• **EXERCISE**
Set down all of the records below exactly, please, omitting the images.

[Data items]
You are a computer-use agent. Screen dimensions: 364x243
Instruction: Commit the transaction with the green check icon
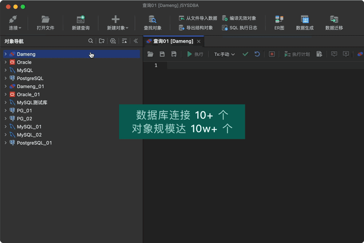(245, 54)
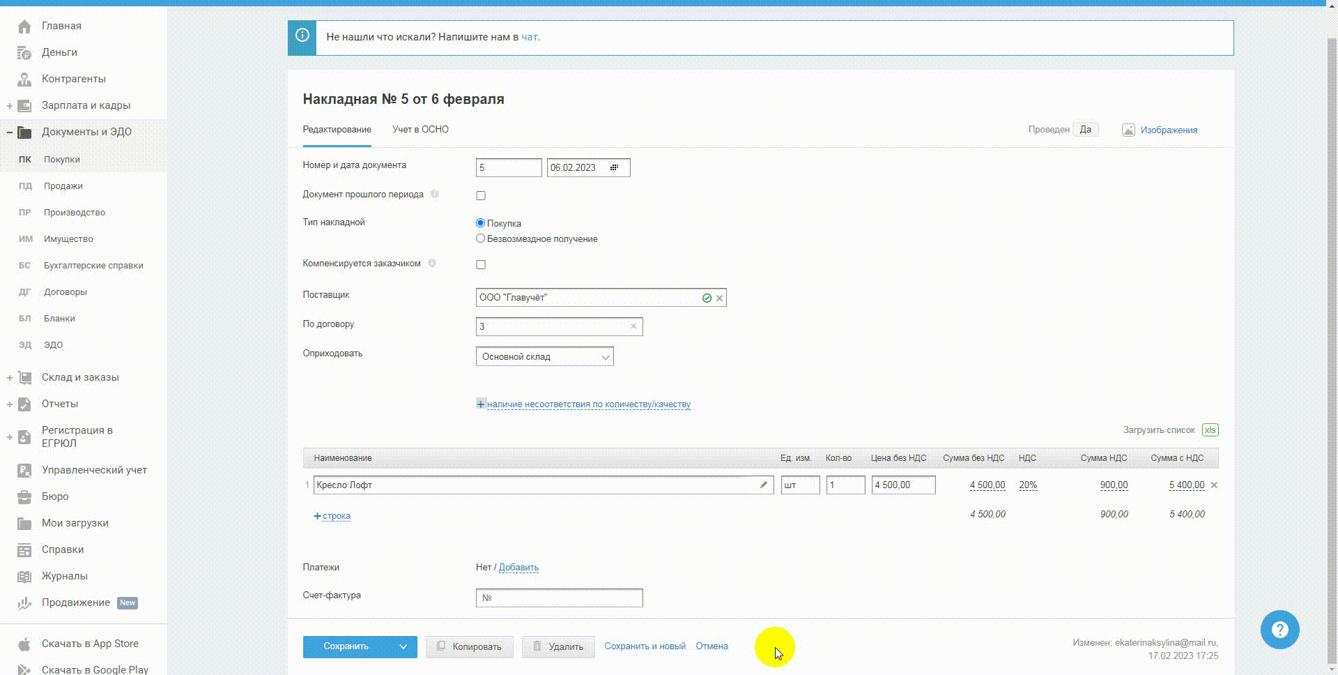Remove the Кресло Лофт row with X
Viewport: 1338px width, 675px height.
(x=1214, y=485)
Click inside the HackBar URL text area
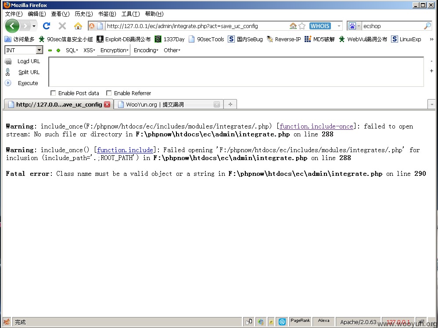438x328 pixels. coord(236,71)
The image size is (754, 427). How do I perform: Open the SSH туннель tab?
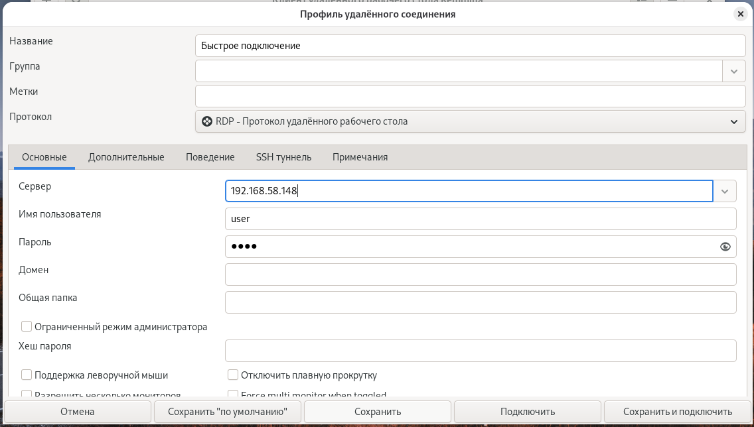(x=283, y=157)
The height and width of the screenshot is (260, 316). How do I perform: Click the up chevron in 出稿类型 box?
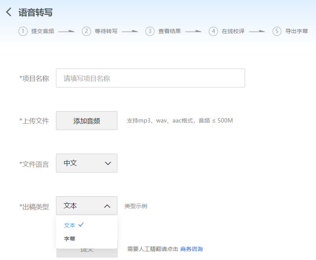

• **WRITTEN ANSWER**
You are a computer-use agent. Screen dimensions: 364x243
Instruction: Commit the transaction with the green check icon
(245, 54)
Remove the Кресло Лофт row with X
Viewport: 1338px width, 675px height.
(x=1214, y=485)
Click inside the HackBar URL text area
438x328 pixels. coord(236,71)
The image size is (754, 427). How do I perform: Open the SSH туннель tab?
(x=283, y=157)
The height and width of the screenshot is (260, 316). How do I perform: Click the up chevron in 出稿类型 box?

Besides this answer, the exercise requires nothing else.